Your goal: Below are the records; copy each line in which "tweet" can be found.

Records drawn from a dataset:
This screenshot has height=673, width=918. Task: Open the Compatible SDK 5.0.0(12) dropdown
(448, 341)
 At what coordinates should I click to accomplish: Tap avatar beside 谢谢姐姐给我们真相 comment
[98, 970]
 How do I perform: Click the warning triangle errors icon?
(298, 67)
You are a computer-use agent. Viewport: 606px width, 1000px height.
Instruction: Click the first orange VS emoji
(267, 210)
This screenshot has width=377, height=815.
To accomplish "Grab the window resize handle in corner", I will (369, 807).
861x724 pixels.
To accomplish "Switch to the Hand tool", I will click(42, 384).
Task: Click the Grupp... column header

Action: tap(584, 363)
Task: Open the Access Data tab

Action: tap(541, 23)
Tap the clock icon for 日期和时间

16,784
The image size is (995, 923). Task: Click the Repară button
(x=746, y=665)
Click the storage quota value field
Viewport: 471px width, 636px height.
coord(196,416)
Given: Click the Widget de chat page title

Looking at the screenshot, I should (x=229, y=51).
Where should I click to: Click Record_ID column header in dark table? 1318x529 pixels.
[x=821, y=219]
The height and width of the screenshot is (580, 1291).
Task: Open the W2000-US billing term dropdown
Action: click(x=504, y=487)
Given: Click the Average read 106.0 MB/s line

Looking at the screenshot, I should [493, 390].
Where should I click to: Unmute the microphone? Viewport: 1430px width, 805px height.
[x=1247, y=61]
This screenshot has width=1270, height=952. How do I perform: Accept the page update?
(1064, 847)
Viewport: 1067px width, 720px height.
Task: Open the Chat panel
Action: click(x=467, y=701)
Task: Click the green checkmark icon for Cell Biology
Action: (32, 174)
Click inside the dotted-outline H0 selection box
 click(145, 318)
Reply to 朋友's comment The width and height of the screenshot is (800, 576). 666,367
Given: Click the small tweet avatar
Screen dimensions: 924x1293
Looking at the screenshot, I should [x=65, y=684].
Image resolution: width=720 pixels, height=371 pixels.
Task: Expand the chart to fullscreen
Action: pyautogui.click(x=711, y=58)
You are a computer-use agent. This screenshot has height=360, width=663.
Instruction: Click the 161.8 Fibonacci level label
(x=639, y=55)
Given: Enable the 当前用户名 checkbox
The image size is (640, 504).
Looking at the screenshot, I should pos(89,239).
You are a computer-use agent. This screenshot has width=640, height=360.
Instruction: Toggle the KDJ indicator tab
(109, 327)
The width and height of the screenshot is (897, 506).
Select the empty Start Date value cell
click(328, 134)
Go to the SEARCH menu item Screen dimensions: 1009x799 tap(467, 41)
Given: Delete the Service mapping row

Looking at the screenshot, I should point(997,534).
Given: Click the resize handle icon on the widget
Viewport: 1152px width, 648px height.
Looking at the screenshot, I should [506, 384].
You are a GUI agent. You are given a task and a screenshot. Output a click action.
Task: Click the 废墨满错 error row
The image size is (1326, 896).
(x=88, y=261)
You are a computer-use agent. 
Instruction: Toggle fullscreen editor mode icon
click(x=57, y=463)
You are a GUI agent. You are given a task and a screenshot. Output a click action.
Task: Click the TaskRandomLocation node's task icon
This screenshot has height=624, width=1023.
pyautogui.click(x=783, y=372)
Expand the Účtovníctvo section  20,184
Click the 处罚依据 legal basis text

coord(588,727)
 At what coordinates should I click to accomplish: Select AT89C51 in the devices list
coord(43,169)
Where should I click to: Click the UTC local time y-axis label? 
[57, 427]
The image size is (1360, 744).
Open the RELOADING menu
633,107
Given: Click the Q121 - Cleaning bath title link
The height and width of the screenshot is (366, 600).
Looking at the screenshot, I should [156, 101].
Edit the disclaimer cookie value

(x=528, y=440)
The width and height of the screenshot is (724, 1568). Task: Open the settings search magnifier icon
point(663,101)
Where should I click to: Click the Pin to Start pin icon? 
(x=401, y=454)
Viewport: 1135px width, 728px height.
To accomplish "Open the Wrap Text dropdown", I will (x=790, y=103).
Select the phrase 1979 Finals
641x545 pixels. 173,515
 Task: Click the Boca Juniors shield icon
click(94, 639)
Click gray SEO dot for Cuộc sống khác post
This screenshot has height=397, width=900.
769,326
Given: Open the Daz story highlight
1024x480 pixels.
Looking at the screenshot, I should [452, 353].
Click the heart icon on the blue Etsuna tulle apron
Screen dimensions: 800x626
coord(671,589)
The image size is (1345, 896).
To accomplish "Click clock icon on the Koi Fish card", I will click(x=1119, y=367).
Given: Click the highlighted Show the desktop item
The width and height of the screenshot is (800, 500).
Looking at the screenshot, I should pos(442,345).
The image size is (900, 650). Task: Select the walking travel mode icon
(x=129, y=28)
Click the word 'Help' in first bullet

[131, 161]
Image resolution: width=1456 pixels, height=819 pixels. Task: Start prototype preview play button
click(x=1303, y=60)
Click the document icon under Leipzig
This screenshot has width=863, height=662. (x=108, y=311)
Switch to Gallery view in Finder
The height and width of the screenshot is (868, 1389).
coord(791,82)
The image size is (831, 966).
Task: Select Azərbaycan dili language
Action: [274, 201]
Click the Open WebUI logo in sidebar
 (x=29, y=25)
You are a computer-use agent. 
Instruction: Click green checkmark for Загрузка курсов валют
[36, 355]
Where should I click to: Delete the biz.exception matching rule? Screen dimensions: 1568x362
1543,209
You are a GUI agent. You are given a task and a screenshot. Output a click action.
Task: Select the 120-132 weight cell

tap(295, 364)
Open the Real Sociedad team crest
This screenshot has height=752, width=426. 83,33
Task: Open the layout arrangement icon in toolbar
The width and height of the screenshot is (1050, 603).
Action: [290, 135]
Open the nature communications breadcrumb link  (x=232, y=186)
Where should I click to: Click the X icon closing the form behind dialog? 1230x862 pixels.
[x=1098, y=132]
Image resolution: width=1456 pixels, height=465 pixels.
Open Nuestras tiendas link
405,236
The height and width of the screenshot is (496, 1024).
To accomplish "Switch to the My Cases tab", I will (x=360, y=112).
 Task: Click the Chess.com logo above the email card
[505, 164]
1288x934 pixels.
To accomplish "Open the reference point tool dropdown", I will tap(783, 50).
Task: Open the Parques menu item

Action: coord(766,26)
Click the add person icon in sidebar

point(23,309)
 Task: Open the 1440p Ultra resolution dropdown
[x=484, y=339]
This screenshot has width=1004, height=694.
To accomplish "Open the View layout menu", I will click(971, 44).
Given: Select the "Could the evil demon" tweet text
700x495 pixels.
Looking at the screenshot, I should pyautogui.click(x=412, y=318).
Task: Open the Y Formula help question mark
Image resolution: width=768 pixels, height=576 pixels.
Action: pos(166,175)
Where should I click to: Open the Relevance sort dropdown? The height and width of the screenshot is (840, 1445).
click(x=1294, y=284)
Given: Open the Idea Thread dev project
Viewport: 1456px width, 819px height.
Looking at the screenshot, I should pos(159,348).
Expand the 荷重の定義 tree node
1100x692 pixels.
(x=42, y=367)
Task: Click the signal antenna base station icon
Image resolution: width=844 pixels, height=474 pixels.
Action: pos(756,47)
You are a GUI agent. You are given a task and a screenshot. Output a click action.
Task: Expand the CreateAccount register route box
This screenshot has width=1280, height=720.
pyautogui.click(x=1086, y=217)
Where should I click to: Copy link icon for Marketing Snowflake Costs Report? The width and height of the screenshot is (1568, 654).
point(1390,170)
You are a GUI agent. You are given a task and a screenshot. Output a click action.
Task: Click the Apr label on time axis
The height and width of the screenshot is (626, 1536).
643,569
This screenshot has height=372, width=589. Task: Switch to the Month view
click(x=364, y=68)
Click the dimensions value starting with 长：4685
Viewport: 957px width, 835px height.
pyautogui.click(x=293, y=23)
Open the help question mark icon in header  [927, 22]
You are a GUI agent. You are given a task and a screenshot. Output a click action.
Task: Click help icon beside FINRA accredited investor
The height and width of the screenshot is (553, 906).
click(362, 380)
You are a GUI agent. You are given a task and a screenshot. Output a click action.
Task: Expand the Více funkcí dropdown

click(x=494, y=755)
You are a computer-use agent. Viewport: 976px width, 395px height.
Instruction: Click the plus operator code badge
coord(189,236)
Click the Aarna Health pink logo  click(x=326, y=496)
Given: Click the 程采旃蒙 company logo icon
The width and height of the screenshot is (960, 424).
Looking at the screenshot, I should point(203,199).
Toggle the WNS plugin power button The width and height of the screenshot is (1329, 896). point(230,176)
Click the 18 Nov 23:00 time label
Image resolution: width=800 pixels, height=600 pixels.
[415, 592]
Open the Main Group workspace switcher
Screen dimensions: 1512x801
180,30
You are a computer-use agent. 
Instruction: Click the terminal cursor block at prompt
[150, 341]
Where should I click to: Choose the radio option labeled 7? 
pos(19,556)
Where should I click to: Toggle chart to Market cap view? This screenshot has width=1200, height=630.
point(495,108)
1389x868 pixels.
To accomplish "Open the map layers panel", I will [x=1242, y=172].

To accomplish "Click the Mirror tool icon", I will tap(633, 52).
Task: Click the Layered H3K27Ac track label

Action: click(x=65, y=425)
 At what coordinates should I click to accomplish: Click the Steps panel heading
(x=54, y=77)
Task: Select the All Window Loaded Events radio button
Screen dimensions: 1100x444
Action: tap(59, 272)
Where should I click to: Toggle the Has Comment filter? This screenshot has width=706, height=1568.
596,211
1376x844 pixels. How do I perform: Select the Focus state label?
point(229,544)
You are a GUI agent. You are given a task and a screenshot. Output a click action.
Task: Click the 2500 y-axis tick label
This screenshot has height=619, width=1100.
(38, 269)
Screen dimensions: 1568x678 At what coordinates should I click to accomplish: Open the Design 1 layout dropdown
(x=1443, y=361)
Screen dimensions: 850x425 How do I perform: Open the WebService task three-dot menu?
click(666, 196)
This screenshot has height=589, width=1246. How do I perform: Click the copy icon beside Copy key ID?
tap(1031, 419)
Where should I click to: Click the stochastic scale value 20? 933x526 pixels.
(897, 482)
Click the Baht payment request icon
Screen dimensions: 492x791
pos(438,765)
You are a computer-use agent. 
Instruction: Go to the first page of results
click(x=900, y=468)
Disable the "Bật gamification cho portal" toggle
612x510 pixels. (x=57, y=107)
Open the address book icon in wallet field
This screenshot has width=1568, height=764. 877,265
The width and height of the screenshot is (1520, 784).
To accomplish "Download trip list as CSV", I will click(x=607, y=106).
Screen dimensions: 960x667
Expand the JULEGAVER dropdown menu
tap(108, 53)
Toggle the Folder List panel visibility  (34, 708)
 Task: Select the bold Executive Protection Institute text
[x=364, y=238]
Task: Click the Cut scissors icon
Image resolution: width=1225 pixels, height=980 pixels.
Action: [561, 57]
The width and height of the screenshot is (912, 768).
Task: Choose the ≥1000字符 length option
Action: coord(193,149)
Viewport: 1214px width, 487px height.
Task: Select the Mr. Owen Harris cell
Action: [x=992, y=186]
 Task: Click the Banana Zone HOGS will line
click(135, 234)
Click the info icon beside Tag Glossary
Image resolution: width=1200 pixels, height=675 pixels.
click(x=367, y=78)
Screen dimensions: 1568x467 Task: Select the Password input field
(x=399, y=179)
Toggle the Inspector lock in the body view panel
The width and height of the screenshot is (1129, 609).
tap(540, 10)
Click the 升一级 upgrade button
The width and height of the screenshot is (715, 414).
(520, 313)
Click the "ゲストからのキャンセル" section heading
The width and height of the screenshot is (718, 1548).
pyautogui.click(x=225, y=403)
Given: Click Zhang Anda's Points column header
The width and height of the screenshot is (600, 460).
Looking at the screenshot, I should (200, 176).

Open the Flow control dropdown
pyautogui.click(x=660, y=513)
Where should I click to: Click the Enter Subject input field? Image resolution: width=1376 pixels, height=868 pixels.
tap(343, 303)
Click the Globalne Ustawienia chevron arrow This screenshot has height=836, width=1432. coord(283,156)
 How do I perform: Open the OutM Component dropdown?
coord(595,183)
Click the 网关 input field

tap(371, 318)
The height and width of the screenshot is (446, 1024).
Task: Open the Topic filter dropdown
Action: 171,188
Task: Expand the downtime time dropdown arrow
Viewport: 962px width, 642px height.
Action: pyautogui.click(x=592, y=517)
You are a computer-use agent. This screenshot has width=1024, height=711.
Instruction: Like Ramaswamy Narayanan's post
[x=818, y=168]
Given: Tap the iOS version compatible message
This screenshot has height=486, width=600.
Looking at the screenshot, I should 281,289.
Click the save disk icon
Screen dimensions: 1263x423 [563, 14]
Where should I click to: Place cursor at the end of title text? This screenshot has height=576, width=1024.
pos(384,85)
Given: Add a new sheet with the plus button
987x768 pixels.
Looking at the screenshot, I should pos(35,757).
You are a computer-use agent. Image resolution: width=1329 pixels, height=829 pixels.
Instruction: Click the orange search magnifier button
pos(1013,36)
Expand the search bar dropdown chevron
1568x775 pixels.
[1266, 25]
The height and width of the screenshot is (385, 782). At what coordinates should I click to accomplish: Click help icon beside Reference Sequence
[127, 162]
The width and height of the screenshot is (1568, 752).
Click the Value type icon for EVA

Result below:
Given: Click the small tweet avatar
Given: Select the "Could the evil demon" tweet text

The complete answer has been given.